*TEXT PASSAGE:*
☆ ☆ ☆ ☆ ☆
Readings: Is 50:4-7; Phil
2:6-11; Mk 14:1-15,47.



Lord,
I MARVEL at you.
You are incomparable. In infancy you startled a king; in
boyhood you puzzled the learned doctors; in manhood you walked upon the waves
and hushed the sea to sleep; and finally you hung upon the cross and remove the
string of death. Great men have come and gone but you live on. Herod could not
kill you, Satan could not seduce you, death could not destroy you and the grave
could not hold you. You are incredible. You never wrote a book but more books
have been written on you than on anyone else. You never practiced medicine but
you have healed more broken hearts than any other physician. All this,  by your death on the cross. Like the
flower that blooms and in blooming it dies, you died giving
  life.


Lord,
I THANK You.
I thank you for the poverty, the pains and the passion you
suffered for me. You slept in a manger that was not your own, you cruised on the
lake in a boat that was not your own and were buried in a tomb that was not your
own. You are the maker of the universe and yet you were made a curse on the
cross. Your holy fingers made the meadows, yet they grew the thorns that crowned
your  head. You made the forests,
yet they gave the tree upon which you hung. You made the sky, but it darkened
over your head when you died. It was for love of me that you suffered all these.
I can see upon the cross inscribed in shining letters: “God is Love”. Yes, your
love is so great, so vast and so
mighty.


Lord,
I am SORRY.
Evil men put you to death but that dark evil sleeps in me as
well. Like the crowd that was jubilant singing “Hosanna”, but soon turned into
an angry mob shouting “Crucify him”, I too have praised you with songs and
pained you with sins. I have often twisted you with the fickleness of my human
nature that cannot be consistent for two days in a row. It was the Judas in me
that betrayed my commitments to you. Like Pilate who blew hot and cold in the
same breath declaring you innocent but condemning you death, I too have been a
bundle of contradictions, believing one thing and practicing another. Like St.
Peter, I have been weak and cowardly. As he wept I want to weep: indeed, there
are many tears in my heart but they never reach my eyes. Lord, give me true
repentance. I cannot repent too soon because I do not know how soon it would be
too late. I know I am a sinner, but do not know how great; you alone know, for
you died for my sins.


Lord,
I PRAY.
You have often pierced my mind with the arrows of your words; now
pierce my heart with the arrows of your love. Let my love for you be
selflessness: whenever I loved you right I was virtuous but whenever I loved you
wrong, I sinned. Mend me, a bruised reed, so that this poor reed is tuned for
you. Enter into my life more deeply; my life will be filled with meaning only
when you enter into it. Hold me fast as I journey in faith. As I can’t let go of
the rope while I climb a mountain, so I can’t let go of your hand as I climb the
everlasting hills. You did not come to explain away suffering or remove it but
you came to fill it with your presence. Be with me, therefore, when I suffer. I
have heard you whispering in my pleasures but even when you shout in my pains. I
have failed to hear you. Sharpen the ears of my heart so that I may hear you
saying, “I am with you”, and open the eyes of my soul, that I may see the Easter
morning that lies just beyond Calvary.
☆ ☆ ☆ ☆ ☆
*DATA RECORDS:*
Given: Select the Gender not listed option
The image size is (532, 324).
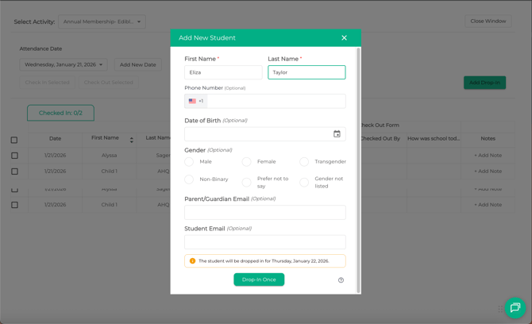Looking at the screenshot, I should pos(304,183).
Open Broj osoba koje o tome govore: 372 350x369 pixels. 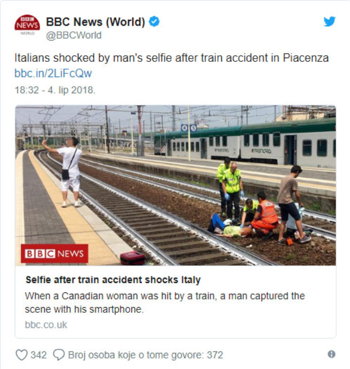point(145,355)
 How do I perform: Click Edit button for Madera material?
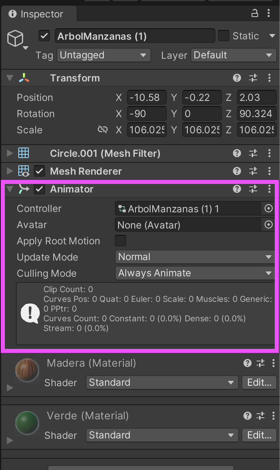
☆ ☆ ☆ ☆ ☆
*WORK ORDER A:*
In the prayer, what does the speaker say the Lord never wrote?
*WORK ORDER B:*
Set down, word for word, the part of the prayer between "I thank you for" and "suffered all these.", inclusive.
*WORK ORDER C:*
In one to three sentences, explain why the speaker of the prayer says repentance cannot come too soon.

*EXERCISE SOLUTION A:*
A book.

*EXERCISE SOLUTION B:*
I thank you for the poverty, the pains and the passion you
suffered for me. You slept in a manger that was not your own, you cruised on the
lake in a boat that was not your own and were buried in a tomb that was not your
own. You are the maker of the universe and yet you were made a curse on the
cross. Your holy fingers made the meadows, yet they grew the thorns that crowned
your  head. You made the forests,
yet they gave the tree upon which you hung. You made the sky, but it darkened
over your head when you died. It was for love of me that you suffered all these.

*EXERCISE SOLUTION C:*
The speaker cannot repent too soon because the speaker does not know how soon it would be too late.